Go To: Day 1 - Day 2 - Day 3 - Day 4 - Epilogue

I am not much into planning my rides. As a high school teacher and coach I spend an excessive amount of time dreaming up and producing lesson/practice/game plans so when it comes to my recreational activities, I usually drag my feet or ignore the planning process altogether. For brevets, sometimes I glance at the route sheet or map to get an idea of roads and terrain, but mostly I show up and Just Ride ™. I am not opposed to "Spirited Riding"™ and I do like to go fast when I can. However, my goal for this edition of the Cascade 1200 was to finish in good enough shape to complete the VanIsle 1200 three weeks later and qualify for the CanAm medal. My 'preparations' led me to sharing a room with Chris Cullum 8 miles east of the start in Monroe, WA because Monroe's hotels were all booked by the time we thought of looking for a bed...a week before the start date.

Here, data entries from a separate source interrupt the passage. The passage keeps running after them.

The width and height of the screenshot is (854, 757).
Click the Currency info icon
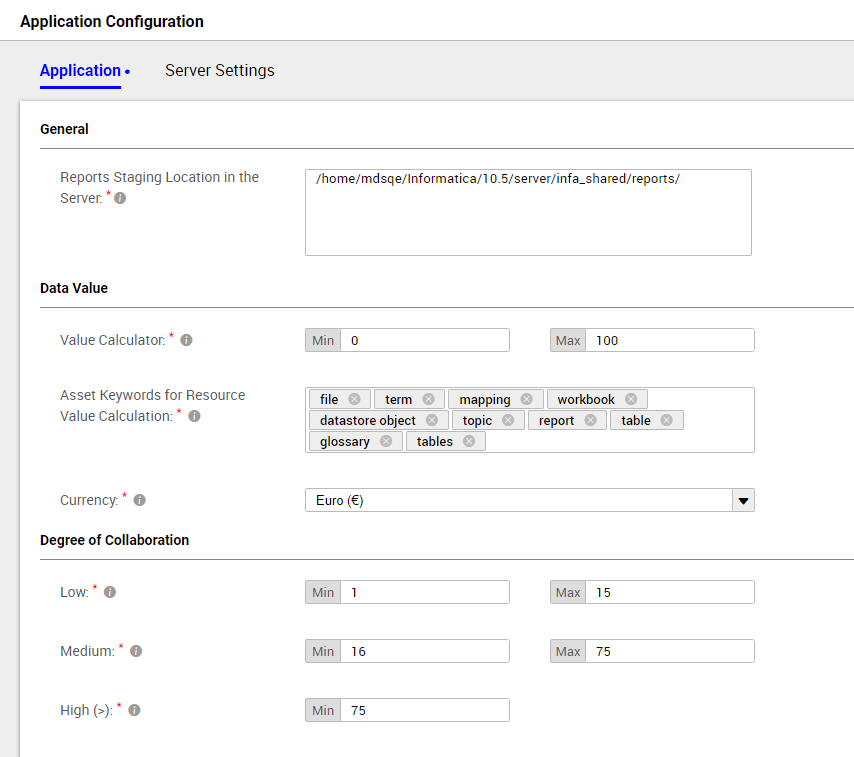[139, 500]
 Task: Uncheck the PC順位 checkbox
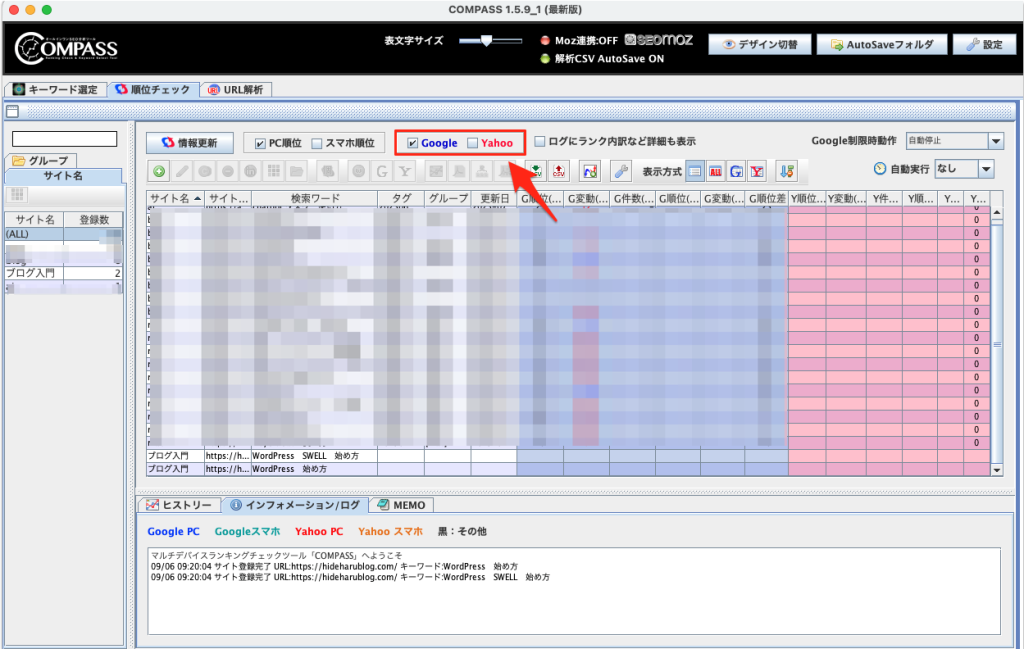point(261,143)
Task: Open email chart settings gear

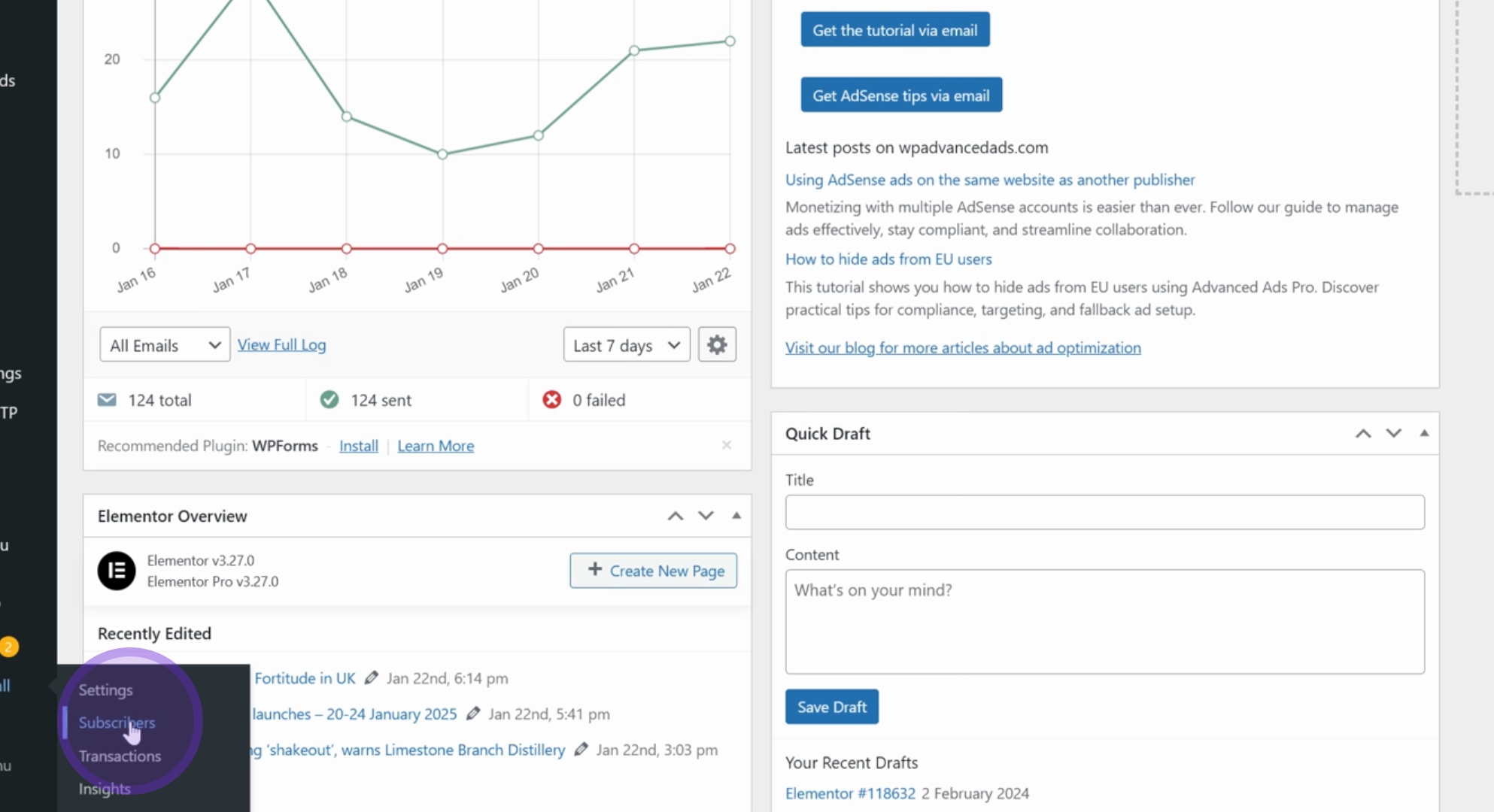Action: coord(717,344)
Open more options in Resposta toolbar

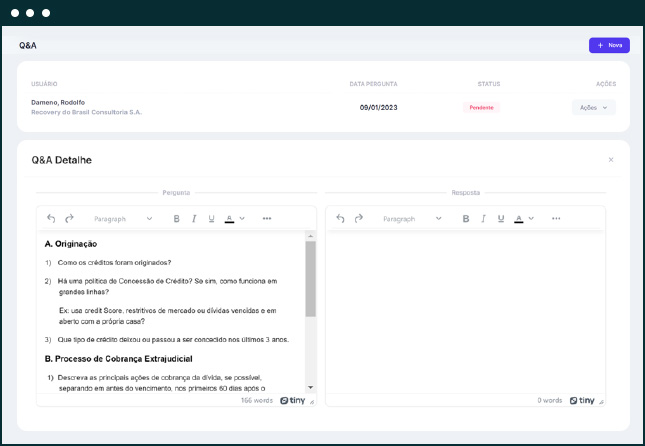(x=556, y=218)
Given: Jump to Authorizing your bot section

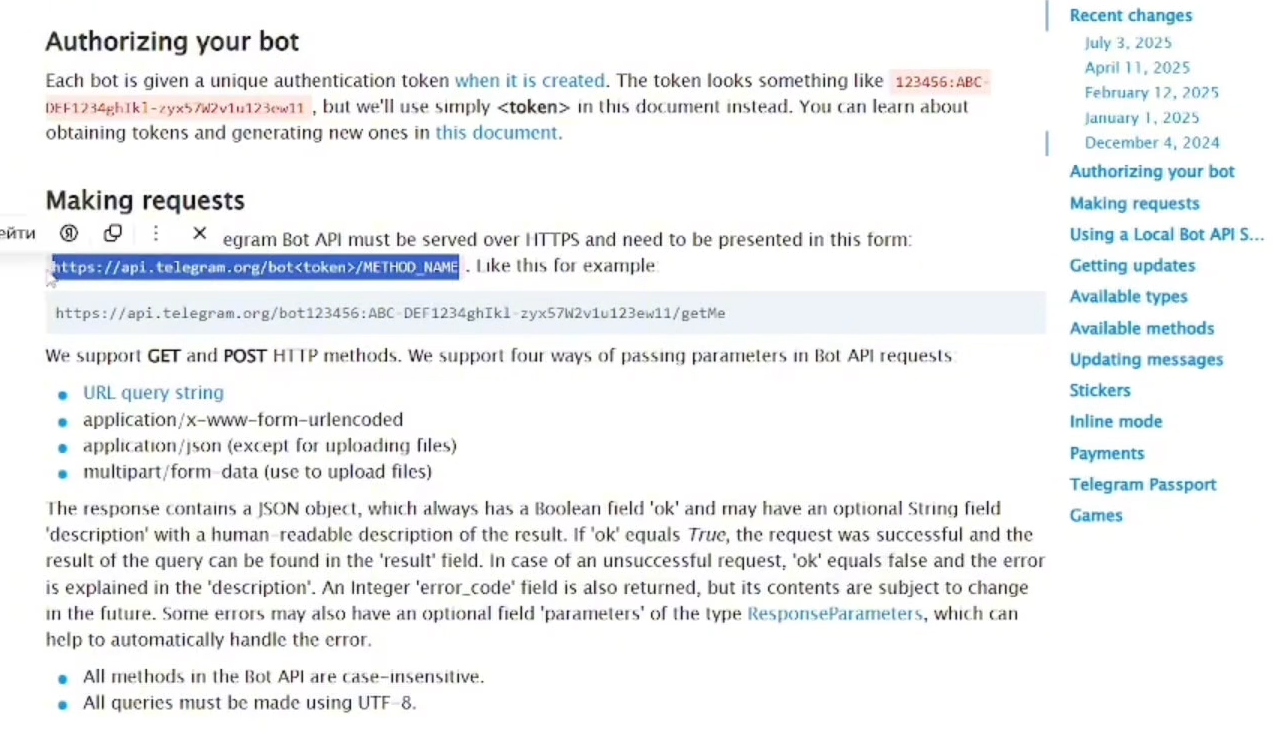Looking at the screenshot, I should coord(1152,172).
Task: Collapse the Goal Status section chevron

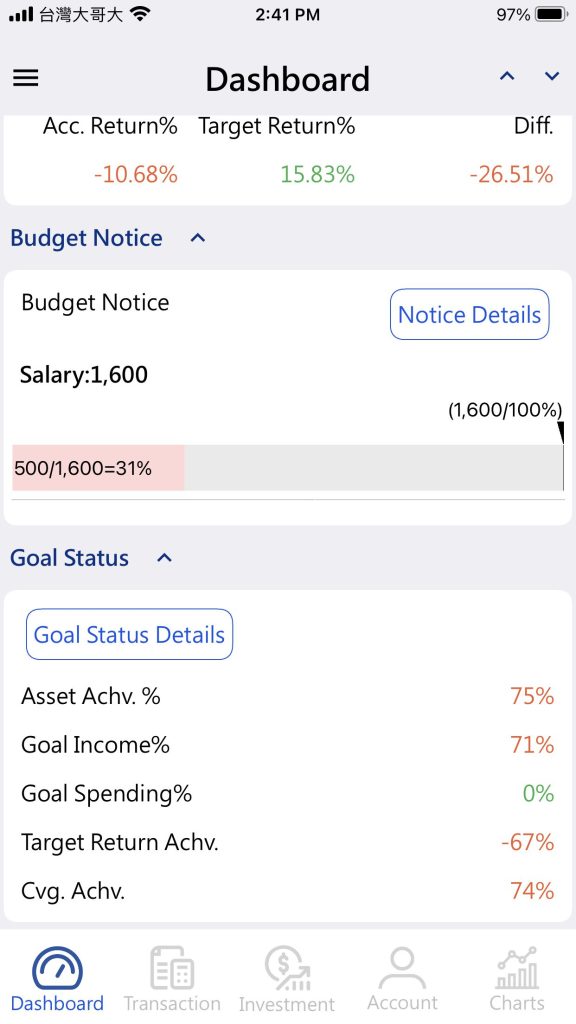Action: pyautogui.click(x=165, y=558)
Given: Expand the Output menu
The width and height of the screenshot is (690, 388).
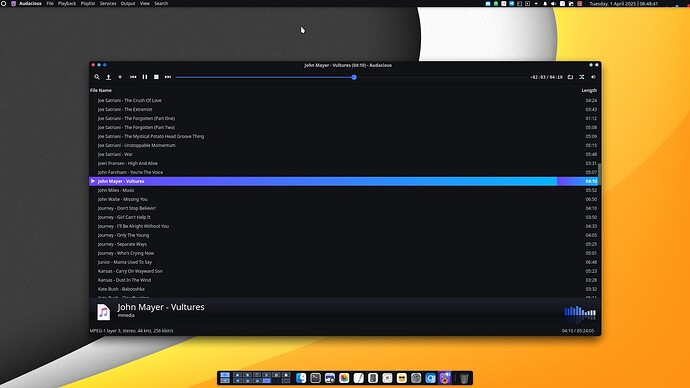Looking at the screenshot, I should pyautogui.click(x=128, y=4).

So as we dressed in the pre-dawn light of our apparently-only-recently-commissioned-non-smoking room, I groggily came to the realization that my skull cap and gloves were still on the dining room table back home. A cycling cap could stand in and cover my freshly shorn head but my hands were another issue. I'd have to keep my eyes open for other options. We hit the road (Hwy 2) with my hands tucked into my handlebar bag to hide them from the wind. Arrival in Monroe a little earlier than 'planned' allowed me to buy some NFL winter gloves at a gas station. Unfortunately, no Seahawks gloves remained so I had to choose between The Pat's and the The Pack. I chose Pat the Patriot….

We crashed the host hotel's breakfast and then went to return the previous night's dinner rental before the ride. A BC rider (who shall remain nameless) left the men's room toilet plugged and bereft of TP when my turn came up and I had to go to the front desk and explain that I needed a plunger and a roll of toilet paper to use the facilities because…"I'd already turned in my room key."

After I'd saved everyone else's first hour of the ride, I did my business and got out to the front of the hotel to try and resurrect my rear light, which seemed to have gone from working at Bike Check the night before to not working this morning….
No Dice. I'd be using my MEC turtle light if we arrived at the overnight control after dark.
Once on the road we were cruising south as the sun rose over misty fields.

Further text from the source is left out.